Sunday, October 13, 2013

What they made, what they say they made.

Finally, a full 6 weeks later than last year the PLCB released their un-audited numbers to the public.  Now we all have heard that they made $660 million in a record sales year. That is like saying the PA Dept of Revenue "made" $23 Billion. Collecting taxes is not making money. The PLCB collected $520,483,384 in taxes and then overcharged the people of Pennsylvania $128,365,957 for the privilege of going to a state store.  To be fair they did pay for the BLCE to enforce the state monopoly that prevents the citizens from going anywhere else to purchase wine & liquor and to keep track of the all important beer registration list, neither of which they seem to do all that well.  They also paid out $2,567,319 or about half of their advertising budget to drug and alcohol programs. You would think that an agency charged with, "...exercise of the police power of the Commonwealth for the protection of the public welfare, health, peace and morals of the people of the Commonwealth and to prohibit forever the open saloon..." (PA Liquor Code 1-104) would at least spend less on advertising and more on education but that's not how they roll.

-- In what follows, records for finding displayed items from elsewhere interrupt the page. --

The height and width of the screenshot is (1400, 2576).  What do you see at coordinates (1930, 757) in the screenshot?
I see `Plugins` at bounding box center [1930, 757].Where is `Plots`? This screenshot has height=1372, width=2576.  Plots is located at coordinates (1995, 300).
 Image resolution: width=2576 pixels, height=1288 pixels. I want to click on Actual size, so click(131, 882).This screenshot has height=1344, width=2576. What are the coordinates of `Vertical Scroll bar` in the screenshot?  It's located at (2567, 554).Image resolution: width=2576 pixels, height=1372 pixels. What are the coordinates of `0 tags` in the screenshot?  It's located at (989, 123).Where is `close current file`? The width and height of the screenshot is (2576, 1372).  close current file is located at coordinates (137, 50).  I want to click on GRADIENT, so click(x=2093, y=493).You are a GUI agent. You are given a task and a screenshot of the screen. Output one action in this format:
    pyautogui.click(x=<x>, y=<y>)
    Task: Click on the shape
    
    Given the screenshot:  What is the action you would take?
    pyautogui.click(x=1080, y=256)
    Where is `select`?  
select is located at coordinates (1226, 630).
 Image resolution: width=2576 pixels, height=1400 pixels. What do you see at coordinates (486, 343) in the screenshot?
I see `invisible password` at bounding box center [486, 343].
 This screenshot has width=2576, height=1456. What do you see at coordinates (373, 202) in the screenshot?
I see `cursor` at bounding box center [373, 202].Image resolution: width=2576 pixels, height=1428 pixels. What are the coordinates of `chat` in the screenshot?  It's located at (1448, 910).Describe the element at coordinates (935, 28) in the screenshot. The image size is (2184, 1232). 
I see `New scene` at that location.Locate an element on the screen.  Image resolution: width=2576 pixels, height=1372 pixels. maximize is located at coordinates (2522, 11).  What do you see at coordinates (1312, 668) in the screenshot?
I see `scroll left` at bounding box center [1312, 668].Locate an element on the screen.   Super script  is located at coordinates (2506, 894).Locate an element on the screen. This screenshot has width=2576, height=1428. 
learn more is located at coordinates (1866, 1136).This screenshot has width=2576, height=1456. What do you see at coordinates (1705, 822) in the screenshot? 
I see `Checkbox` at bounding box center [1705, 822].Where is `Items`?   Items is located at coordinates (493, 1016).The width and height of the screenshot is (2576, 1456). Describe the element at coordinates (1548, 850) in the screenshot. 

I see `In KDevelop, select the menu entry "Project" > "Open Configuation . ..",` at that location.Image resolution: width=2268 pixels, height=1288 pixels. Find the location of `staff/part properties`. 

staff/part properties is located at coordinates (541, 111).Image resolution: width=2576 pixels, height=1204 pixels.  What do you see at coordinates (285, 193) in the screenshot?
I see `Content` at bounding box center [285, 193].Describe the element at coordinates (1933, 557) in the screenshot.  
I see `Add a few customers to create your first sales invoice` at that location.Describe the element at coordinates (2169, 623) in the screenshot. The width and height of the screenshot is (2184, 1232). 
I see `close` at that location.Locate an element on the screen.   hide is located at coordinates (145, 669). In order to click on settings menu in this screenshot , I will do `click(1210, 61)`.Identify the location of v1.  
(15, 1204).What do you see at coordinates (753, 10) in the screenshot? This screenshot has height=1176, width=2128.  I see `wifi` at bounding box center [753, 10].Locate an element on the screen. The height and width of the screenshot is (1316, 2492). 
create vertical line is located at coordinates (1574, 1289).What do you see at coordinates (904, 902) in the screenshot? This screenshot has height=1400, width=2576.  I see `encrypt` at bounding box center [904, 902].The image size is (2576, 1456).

So what else does this latest set of numbers tell us?  I noticed that for the first time in at least two decades that they didn't take an advance from the state ($110 million the last few years) to get things going.  We'll have to wait and see if they can keep it up or if this is just a one time thing to make the numbers look good under the threat of privatization.  Liabilities would have gone up 10% if they had taken it verses the normal 2-3% for the past few years.  History isn't on their side.  Bailment was also something that would control costs but inventory, the thing bailment was supposed to reduce, went up 11% from the previous year.  Cash went down 44% from 2012 and Accounts Receivable decreased a whopping 94% which may be a good thing if other entities are paying their bills almost immediately or it may not be that good if the business isn't selling as much goods or services.  The published reports don't provide enough information to figure it out. Store operations only went up $2 million but they closed 8-10 stores (PLCB audit 2012 lists 608 stores, testimony in May says 596) and the Chairman says that they are short at least 250 employees so I guess that is one way to keep it even but how long can they keep this balancing act going is the question.

While record sales are nothing new to the PLCB I wonder why the record profits don't follow the same pattern.  It took 5 years for Operating Income to beat the FY 2008 total, There were record sales in FY 2009 and profits went down 24%, there were record sales in FY 2010 and profits went down another 36%. Three of the last four years ended with negative assets which had never happened before. Total Net Assets still hasn't passed 2006 levels. In terms of percent of Income Before Operating Transfers the BLCE and Drug and Alcohol programs get less now than they did in 2000.

At some point next year we'll see the official audited report and know exactly what happened but until then we have to deal with what little is released.

I, like the majority of Pennsylvanians fail to see the need to keep a exceedingly small minority in place to the detriment of 12.75 million residents. The numbers just don't justify the continuation of the state in the retail and wholesale spirits business.

Privatization is the Ultimate in Modernization.

Tuesday, October 1, 2013

PLCB takes credit but doesn't do anything.

Before you read my comments you need to read this press release from the PLCB.


This is called ass-kissing to stay on the good side of the PLCB.  If you didn't know - when something goes on sale at the PLCB it isn't the state store marking down their price, their cut stays the same.  It is the distributor who eats the dollars off.  Unlike how the most of the rest of the country works where it can be the distributor, store or both putting things on sale.  Here we have a case of the distributor not only providing the discount but also the donation and the PLCB is taking credit for it but not actually making any donation themselves. Pretty low-life if you ask me.

If you have any doubts as to my interpretation then look at this from the PLCB.

Government running retail business is Socialism plain and simple.
Privatization IS Modernization.  Accept nothing less.